Esperaba equivocarse, no sólo por ella sino por el humano y el kender. También estas dos criaturas habían presidido sus elucubraciones a lo largo del día, sobre todo el hombrecillo. Al igual que otros habitantes de Krynn, Denubis tenía una pobre opinión de estos seres que no mostraban el menor respeto por las reglas de convivencia ni la propiedad particular, ni siquiera entre ellos mismos. No obstante, el que ahora lo inquietaba parecía poseer unas cualidades excepcionales. Cualquier otro de los que conocía —o creía conocer— se habría dado a la fuga con sólo presentir el peligro y él, en cambio, había permanecido al lado de su amigo en un alarde de lealtad, e incluso se había arriesgado a defenderlo.
Con el ánimo decaído, Denubis se enfrentó a la posibilidad de que la sacerdotisa hubiese muerto. Si era así, el kender y su compañero sufrirían un castigo… No, era preferible no adelantarse a los acontecimientos. Susurrando una sincera plegaria a Paladine para granjearse su protección en favor de los cautivos —en el caso de que la merecieran, claro está—, desechó de su mente tan depresivas cábalas y se exhortó a admirar el esplendor de la residencia que el Príncipe de los Sacerdotes había erigido en el sagrado recinto.
Había olvidado la belleza de los blanquísimos muros que refulgían, según la leyenda, con la etérea luz irradiada por sus propias piedras. Tan delicada era la talla de éstas que se asemejaban a inmensos pétalos de rosa surgidos del pulido suelo, de idéntica tonalidad. Atravesaban su superficie, como para poner un contrapunto a la dureza que siempre entraña la perfecta claridad, unas vetas azuladas.
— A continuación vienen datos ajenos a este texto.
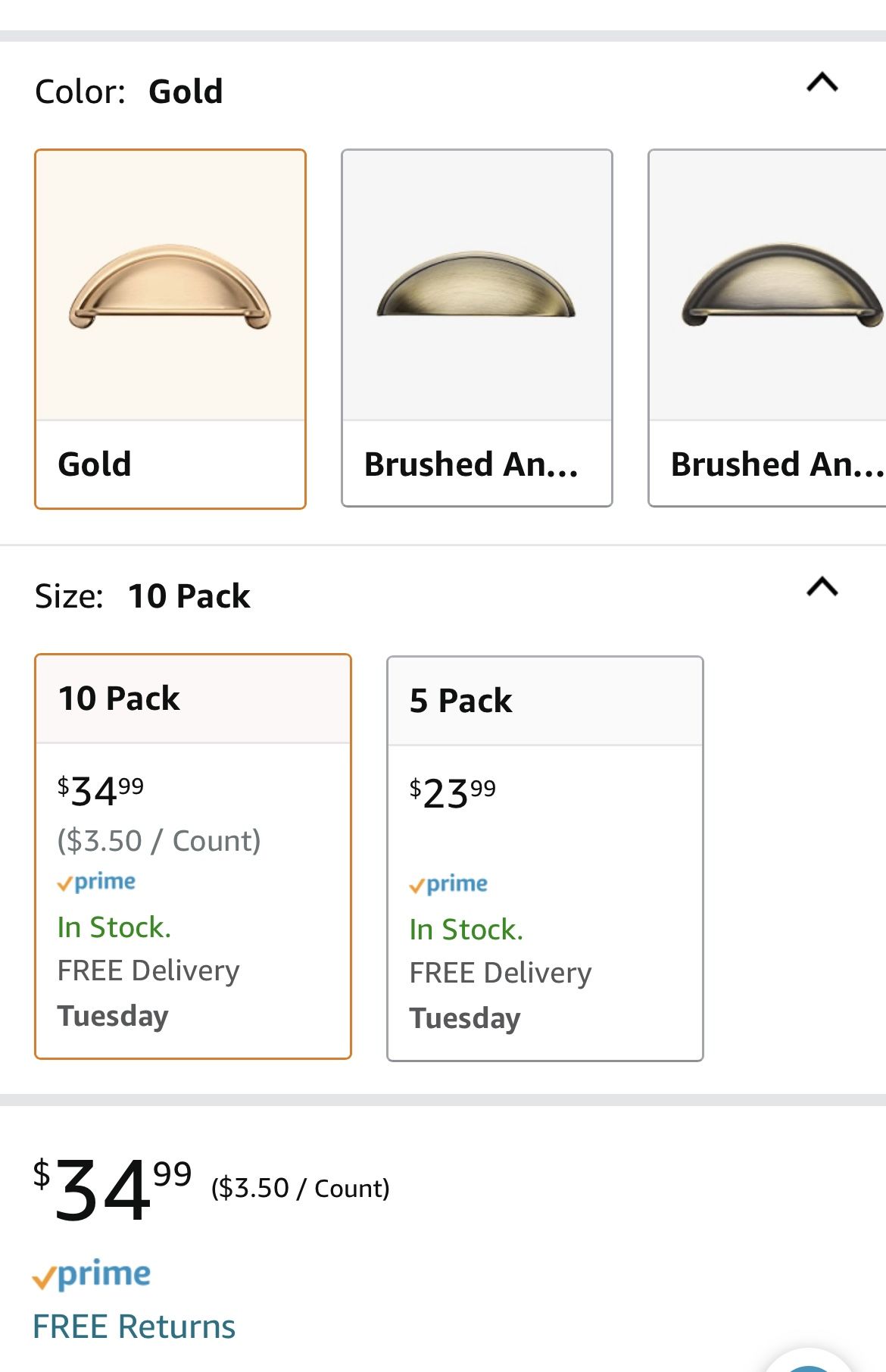Collapse the Size section
This screenshot has height=1372, width=886.
click(x=820, y=589)
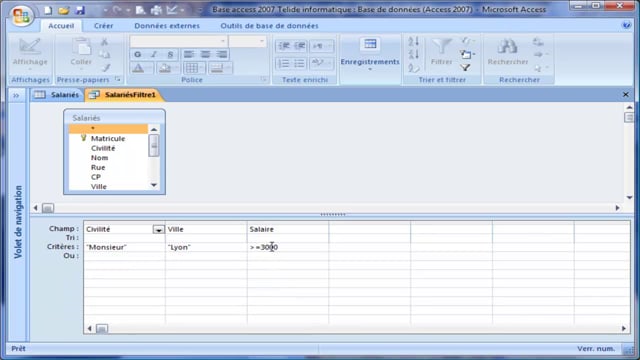The width and height of the screenshot is (640, 360).
Task: Open the Civilité field dropdown arrow
Action: pos(158,230)
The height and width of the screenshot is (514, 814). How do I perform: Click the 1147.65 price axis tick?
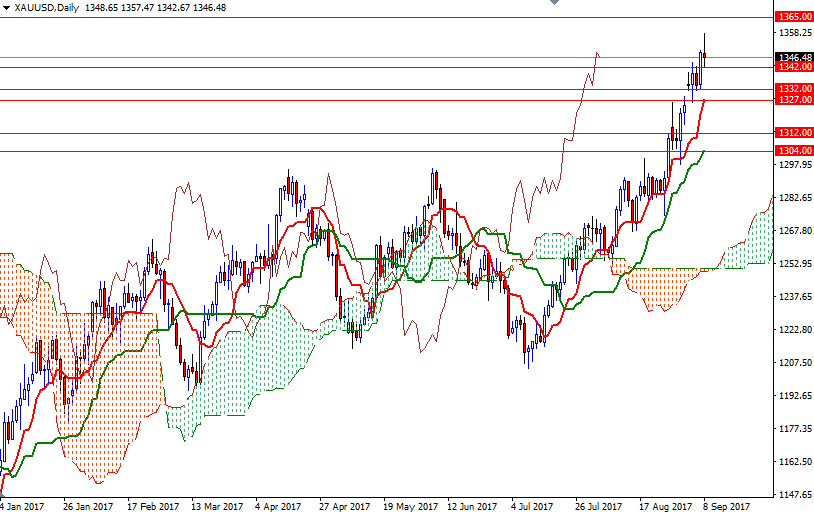[x=793, y=494]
Las maravillas del pasillo daban paso a la magnificencia de la antecámara. Aquí las paredes fluían hacia las alturas para sostener la bóveda, del mismo modo que los cánticos de las mujeres elfas se elevaban en pos de las divinidades. Y, de manera más tangible que en la sala de las oraciones, los dioses se hallaban presentes en los frescos que adornaban la fabulosa estancia. También ellos brillaban con fulgores nacidos en las entrañas de la roca: Paladine, el Dragón de Platino, máximo exponente del Bien, se erguía junto a Gilean, la Balanza de la Neutralidad, y separado por éste de la Reina de la Oscuridad. El Príncipe de los Sacerdotes, que nunca osaría ofender abiertamente a la representación de la malignidad, la había plasmado en forma de un dragón de cinco cabezas, aunque en una actitud tan dócil que Denubis casi lo imaginaba postrado ante Paladine, lamiendo sus pies.
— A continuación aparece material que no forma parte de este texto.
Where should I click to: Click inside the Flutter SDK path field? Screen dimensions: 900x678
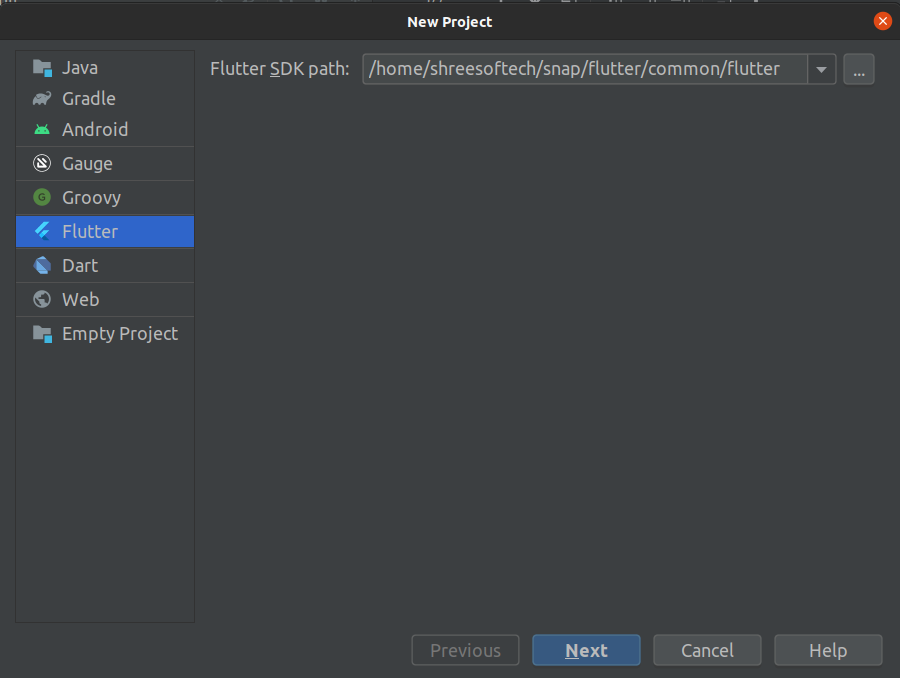pos(584,70)
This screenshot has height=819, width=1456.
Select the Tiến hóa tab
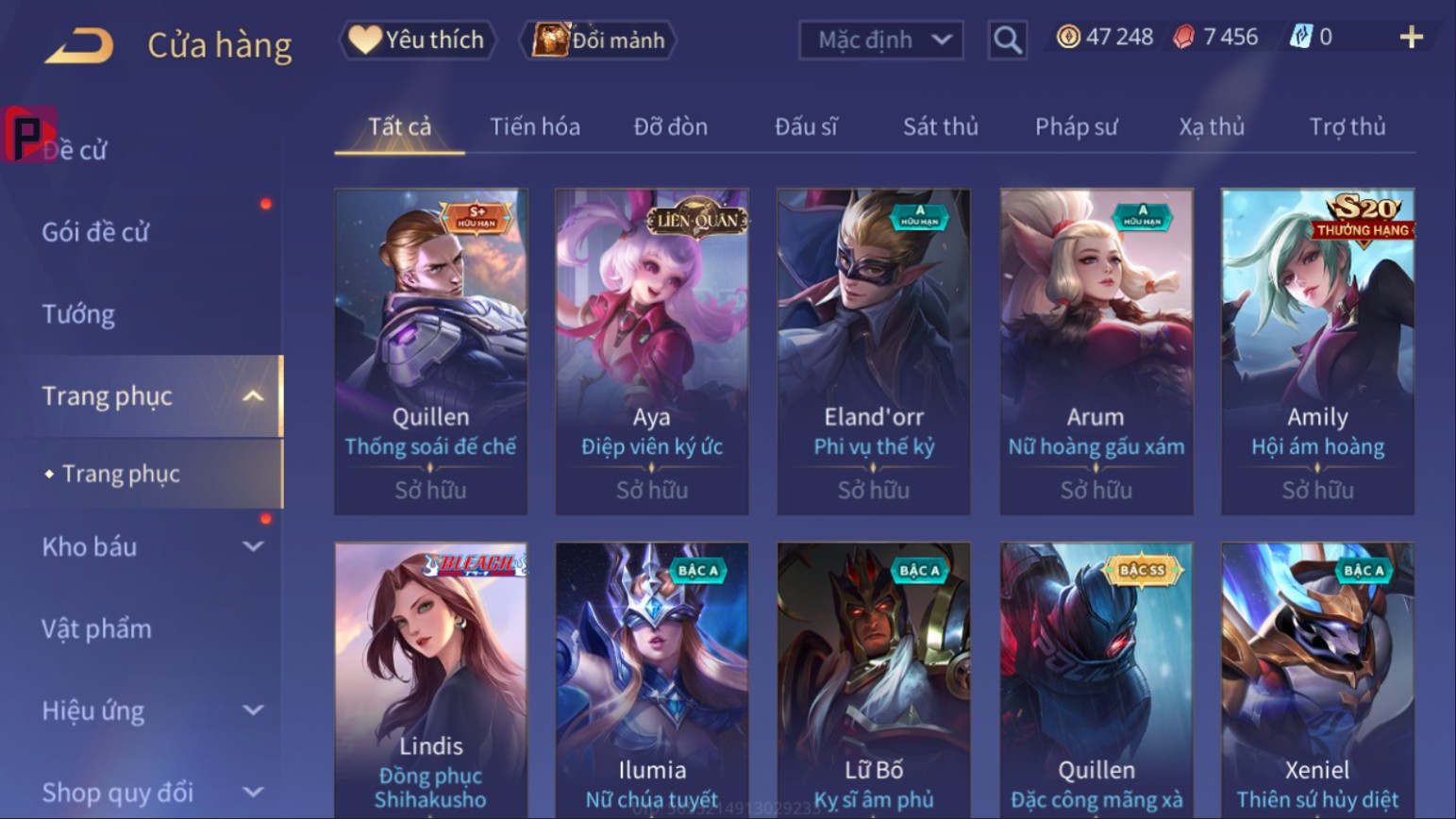tap(534, 126)
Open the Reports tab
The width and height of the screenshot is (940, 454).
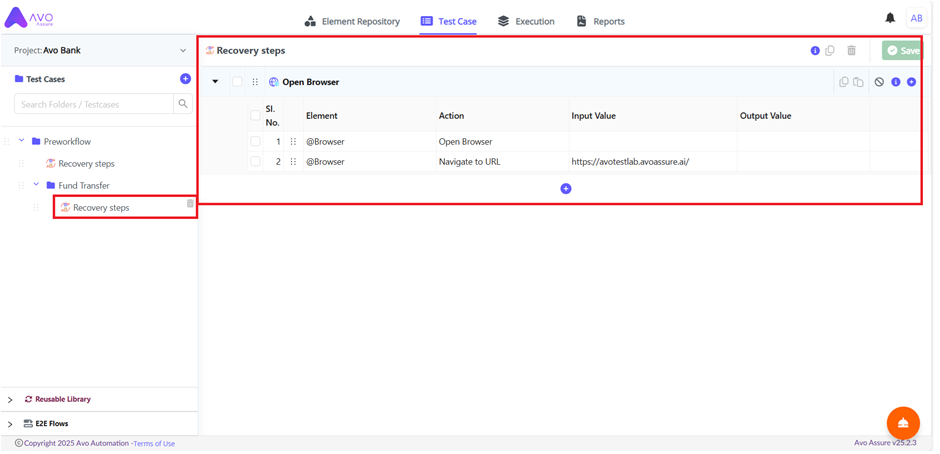point(600,21)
De todos modos, tal pensamiento asaltó al clérigo en una reflexión ulterior. En estos momentos estaba demasiado nervioso para detenerse a contemplar las espléndidas pinturas, tenía la mirada prendida de las ricas puertas de platino que se abrían al corazón del Templo.
Se deslizaron sobre sus goznes las ornamentadas hojas, emitiendo una luz irreal. Había llegado la hora de la audiencia.